こうして報酬が出るということで嫌々ながら参加した一行は、麻薬を運ぶためにメキシコを目指すのだが、、、
麻薬を運ぶために結成された”偽”家族
旅の途中で出会う陽気な家族
明るい家庭にもそれなりの悩みがある
はい、今回も見事な脱ぎっぷりです
完成された登場人物
主人公デヴィッドを演じるジェイソン・サダイキスをはじめ、劇中に登場する登場人物はどれも個性的で、ジワジワと魅力的に感じます。
ケチな売人であるデヴィッドは相応に自分の器の大きさを自覚し、自ら商売を広げたりヤバい仕事には手を出さない小さな男です。
どちらかと言えば自分本位であり損得で物事を考える小さい男ですが、それ故に人間臭くどこか憎めない面白い男です。
そんなデヴィッドの”妻”を演じるローズもまた魅力的であり、ストリッパーの仕事に甘んじていながらも優しく、賢く、常識人。

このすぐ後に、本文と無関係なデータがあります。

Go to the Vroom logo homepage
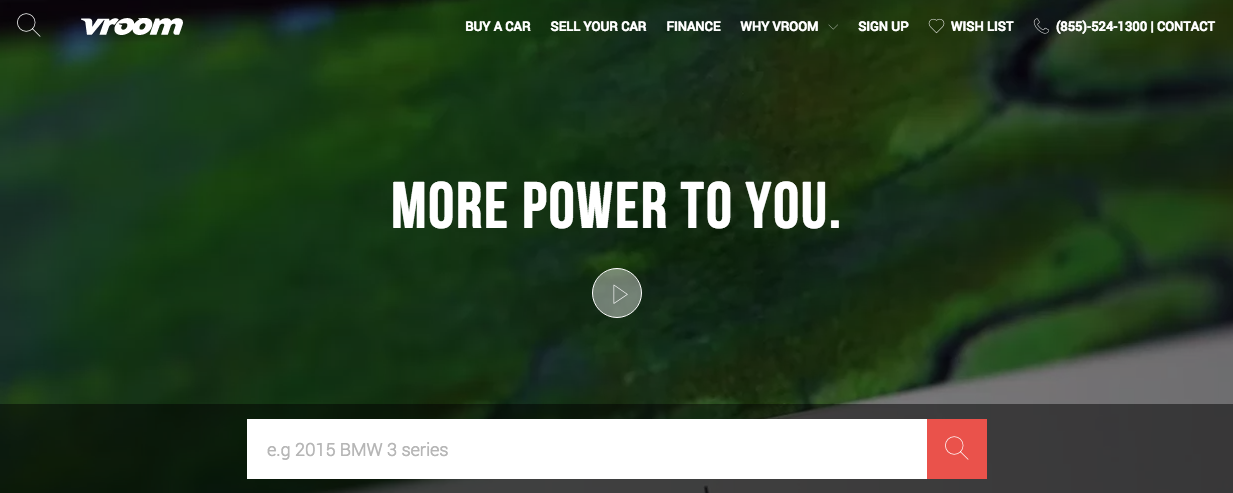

皆のことを真っ先に心配する姿は”母親”そのものであり、演じるジェニファー・アニストンの妖艶な魅力も相まって素晴らしい女性として描かれています。
そして長女のケイシーはホームレスで少し捻くれた少女ではあるものの根は素直で優しく、何だかんだでこの家族を気に入っているフシさえ感じます。
年齢的にも素直になりきれない多感な少女を演じたエマ・ロバーツの演技力は素晴らしく、どこか儚さと危うさを感じさせるティーンエイジャーとして印象的です。
末っ子のケニー(童貞)はネグレクト状態で可哀想な男の子。
何ともアホな子で、思いやりや純粋さを持ち合わせているものの、どこかズレている不思議な子です。
演じたウィル・ポールターはどっかで見た顔だとか思ってたら「メイズ・ランナー」にいたジャイアン的な子でしたね。
本作でのギャップは凄まじく、これだけ演技の幅の広さを持っているのであれば将来が非常に楽しみな若手俳優ですな。
作品としては呑気で面白いパートと、ハラハラドキドキなパートのバランスやメリハリが素晴らしく、話のテンポの良さもあり最初から最後まで楽しく観れる映画だと思います。
あくまでコメディなのでシリアスで重たい雰囲気になることは無いですが、それを差し引いても緊張感で張り詰めるシーンは多く、笑う展開や集中する展開の温度差の作り方は秀逸です。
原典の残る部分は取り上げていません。